I’m 100% certain the cam timing is set correctly and it’s rare I’m that certain about anything with this truck. But it was a very real concern for me so I made certain while it was all right there in front of me. I figure I’m 50/50 on the distributor so I’ll start there.
Are you assuming that the cam sprocket was on the key, and the key was in the cam,not sheared, and that the keyway was machined correctly?
That camkey is only there to ballpark the cam timing. Once you have torqued that bolt down, It wouldn't need to be there at all.
But if the bolt is not properly torqued, then is is easily possible for that key to be beat up and this will allow the cam to run retarded. Eventually the key could shear, and the engine stops running.
A retarded cam causes a decrease in low-speed torque, and retarded idle-timing,and a lazy engine. When it gets lazy, the vacuum is reduced, and airspeed thru the carb falls off, leading to hesitations.
So then you check the ignition timing, see that it is retarded, and retime it.
Now not only is the cam-timing wrong to where the piston is, but the new timing is too early and drives the piston back down the hole backwards; so lazy, lazy it is; and timing advance with rpm, lights the fire before the intake valve is closed, and she backfires under load.
I'm not saying this is your problem.
What I am saying is that if it is, you could be spending many many hours chasing your tail around in circles, and throwing parts at it with no results................
What I am also saying is that if your truck showed up at my shop; the first thing I would do is check that pick-up polarity, and if that is ok, then
the second thing I would do is check the cam timing. I get paid by the hour, and people expect results. And in your case, knowing that you have already thrown a D,a carb and a valve job at it, and the very low compression numbers. You could not talk me out of checking the cam timing.
I would send you away first; and I'm not kidding. If I had to, I would offer a free check , with the proviso that if I'm right, then you pay double. Not only do I fix stuff, but I teach lessons. I am not a throw parts at the problem kindo guy, to see what sticks. That is why people used to come several hours one way to whatever shop I was calling home.
And yes, I have told customers to piss-off. With endorsement from my employer. In one hour or less, I can prove the cam timing is close enough to not be the problem.... or it is the problem. Now I can move on.
But if I don't check it, and I spend three hours checking every thing else, and if it should happen that I find nothing; then I have to back to the basics and do the cam-timing check.

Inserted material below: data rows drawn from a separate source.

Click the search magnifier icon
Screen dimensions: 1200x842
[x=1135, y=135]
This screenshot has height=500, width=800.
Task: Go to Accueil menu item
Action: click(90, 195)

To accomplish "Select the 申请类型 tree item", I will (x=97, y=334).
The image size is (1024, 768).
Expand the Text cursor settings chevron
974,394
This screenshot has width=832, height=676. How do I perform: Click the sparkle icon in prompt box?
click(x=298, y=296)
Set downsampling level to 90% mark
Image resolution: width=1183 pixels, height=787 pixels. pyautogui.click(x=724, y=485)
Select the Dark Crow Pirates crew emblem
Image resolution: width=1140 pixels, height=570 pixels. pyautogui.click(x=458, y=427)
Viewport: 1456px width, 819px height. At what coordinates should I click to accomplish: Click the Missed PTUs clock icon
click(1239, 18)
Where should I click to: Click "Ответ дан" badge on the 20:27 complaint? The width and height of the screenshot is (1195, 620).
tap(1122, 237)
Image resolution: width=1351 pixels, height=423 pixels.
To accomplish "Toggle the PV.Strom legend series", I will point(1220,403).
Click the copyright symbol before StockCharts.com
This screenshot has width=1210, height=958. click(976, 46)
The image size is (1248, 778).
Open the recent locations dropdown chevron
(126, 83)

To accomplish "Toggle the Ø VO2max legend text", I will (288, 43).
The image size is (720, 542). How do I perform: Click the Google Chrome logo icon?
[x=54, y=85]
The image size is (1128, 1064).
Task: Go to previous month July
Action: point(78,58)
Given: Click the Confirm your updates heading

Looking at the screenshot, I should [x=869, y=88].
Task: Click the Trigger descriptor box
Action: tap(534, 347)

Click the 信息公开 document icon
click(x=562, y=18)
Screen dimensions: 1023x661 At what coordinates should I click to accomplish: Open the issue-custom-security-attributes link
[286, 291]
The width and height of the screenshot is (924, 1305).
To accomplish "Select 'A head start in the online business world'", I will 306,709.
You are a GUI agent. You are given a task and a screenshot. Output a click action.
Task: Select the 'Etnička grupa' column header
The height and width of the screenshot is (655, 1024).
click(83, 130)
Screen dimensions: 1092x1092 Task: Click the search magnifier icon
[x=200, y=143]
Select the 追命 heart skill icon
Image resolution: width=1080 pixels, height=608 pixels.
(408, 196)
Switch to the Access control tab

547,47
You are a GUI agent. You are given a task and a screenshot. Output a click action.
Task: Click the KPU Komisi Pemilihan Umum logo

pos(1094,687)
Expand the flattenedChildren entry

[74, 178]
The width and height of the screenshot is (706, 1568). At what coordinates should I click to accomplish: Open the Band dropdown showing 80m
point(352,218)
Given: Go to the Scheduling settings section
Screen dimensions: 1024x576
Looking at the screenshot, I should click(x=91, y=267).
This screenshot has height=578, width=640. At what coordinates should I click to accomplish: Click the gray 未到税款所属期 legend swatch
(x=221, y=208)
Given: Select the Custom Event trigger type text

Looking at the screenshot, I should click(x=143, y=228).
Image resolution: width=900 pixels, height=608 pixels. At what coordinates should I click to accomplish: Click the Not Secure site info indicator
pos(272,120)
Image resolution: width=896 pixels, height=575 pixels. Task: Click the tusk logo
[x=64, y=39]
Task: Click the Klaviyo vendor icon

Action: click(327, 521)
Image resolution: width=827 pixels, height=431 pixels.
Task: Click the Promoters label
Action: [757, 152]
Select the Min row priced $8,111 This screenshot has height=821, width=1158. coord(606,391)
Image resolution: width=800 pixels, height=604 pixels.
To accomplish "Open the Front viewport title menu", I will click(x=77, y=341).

If it should then be that is where the problem lies, just try charging the customer for those first three hours.... nevermind the new D I threw at it, or the new fuelpump, the wires and ignition parts, and the different carb. The customers in my neighborhood are mostly farmers, and they ain't stupid. They are gonna hold me accountable.
So i will have to remove all the parts I mistakenly threw at it, costing my boss more time, and now He is not happy. And then all thatcht falls on me. Ain't happening I got no time for that.
I was usually backed up several weeks for work, so if the customer don't play ball, then piss-off. Take yur stuff down the road to that new shop,Slippery John's Place, I hear he's desperate for work,lol.
What I am saying, "charm",
is after the polarity test, just be ready to come back to cam-timing. Your 115psi, after a valve job. is pointing straight to a late-closing intake, or
a high-elevation location.
And I checked; Everett is close to sealevel, ~100 to 400 ft.